Contextual Emotion annotation using crowdsourcing

Crowdsourcing techniques to find Contextual Emotion Labels in videos(KIXLab) :

Dialog videos contain rich contextual, emotional, and intentional cues of the characters and their surroundings. In this project we aim to find a crowdsourcing technique to leverage these rich emotion labels. The collection and aggregation process can be challenging because the temporal dimension of the dataset has to be considered, and the labels are multi-dimensional and can be highly subjective. We combat these challenges by exploring crowdsourcing techniques to design workflows and answer aggregation methods that efficiently collects multi-dimensional labels and overcome the subjective nature of the collected annotations.

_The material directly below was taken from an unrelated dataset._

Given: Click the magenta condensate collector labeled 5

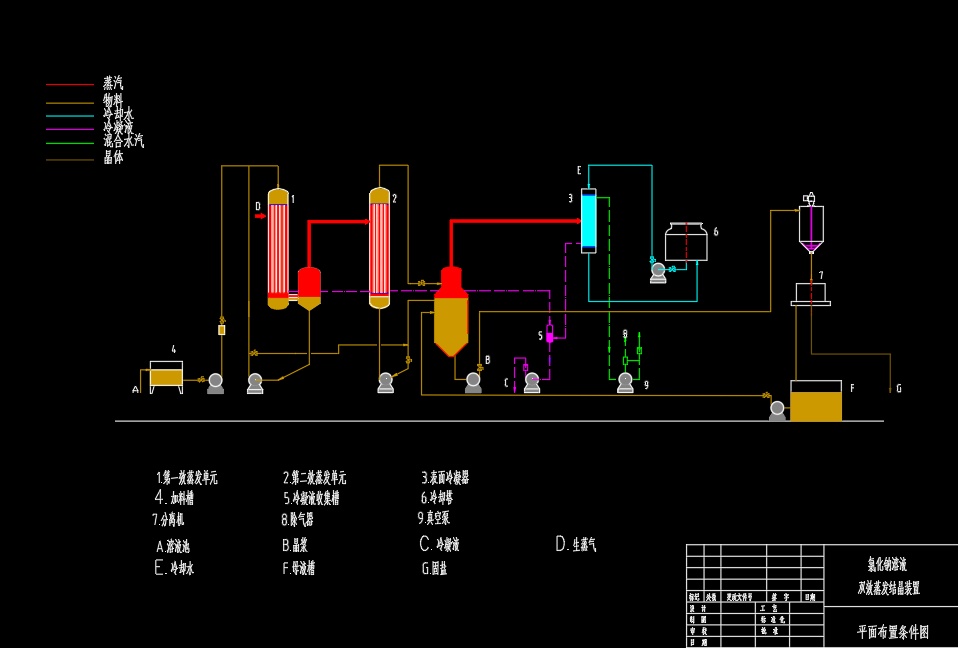Looking at the screenshot, I should 549,334.
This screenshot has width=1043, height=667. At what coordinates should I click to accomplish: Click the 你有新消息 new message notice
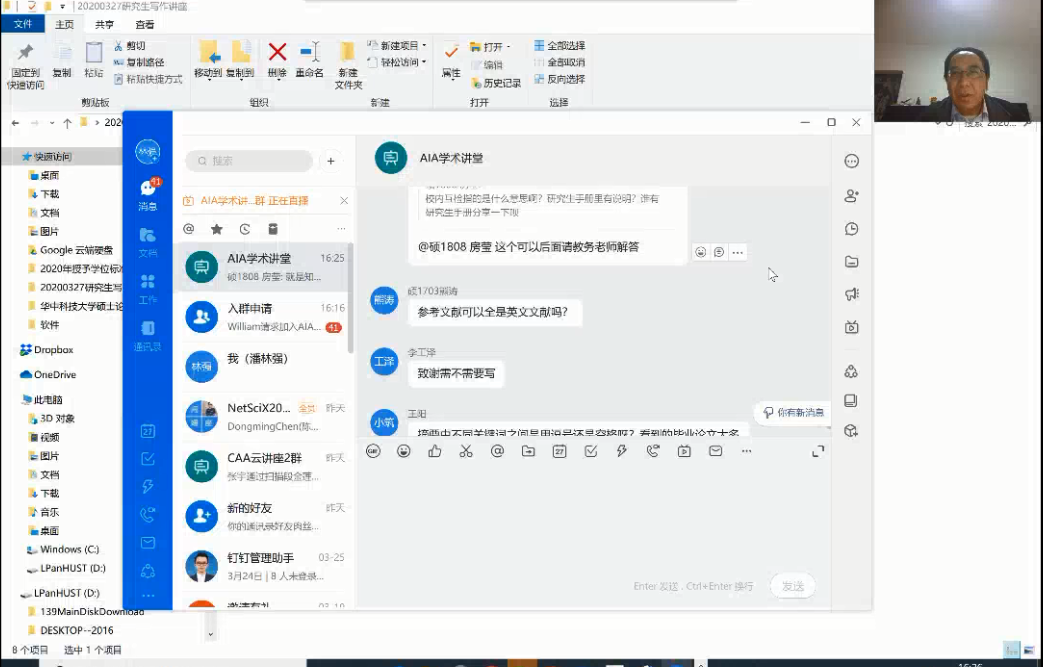click(793, 412)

Introduction: when it comes to contextual emotion annotation, existing crowdsourcing approaches on video annotation suffer from trade-offs between two key factors in task design: 1) being aware of the overall context of the video, and 2) being able to collect fine-grained data points at scale. For example, a task designer can assign an entire video to a single worker so that the worker could annotate the video while being aware of the context, but the granularity and abundance of the annotation will be low because of the excessive workload. On the other hand, if a designer divides the task into microtasks, fine-grained data collection is pos- sible, but the overall context of the video has to be sacrificed. These design issues can affect the quality of the collected annotations, which is a crucial factor for affective systems trained with emotion datasets.

Technical aspects:

  • Django, jquery, json

  • html, cs, bootstrap

Solution & Results: we explore the design space of context-aware emotion annotations and compare three workflow conditions by investigating related design factors. The three conditions that we experimented in Amazon Mechanical Turk are: 1) a whole video being annotated by one worker, 2) the video being uniformly divided by microtasks with multiple workers, and 3) the video being manually divided into clips with consistent local context (i.e., no drastic context change within the clip) and provided with a one-line global summary of the video for microtasks with multiple workers. From the experimental results, we could observe that the third condition produced highest quality annotations. We were also able to verify that microtask-based workflows enable collecting more fine-grained annotations. Lastly, we observed the potential for improving the quality of crowdsourced annotations by giving the artifact that conveys global context to workers who are looking only at local context.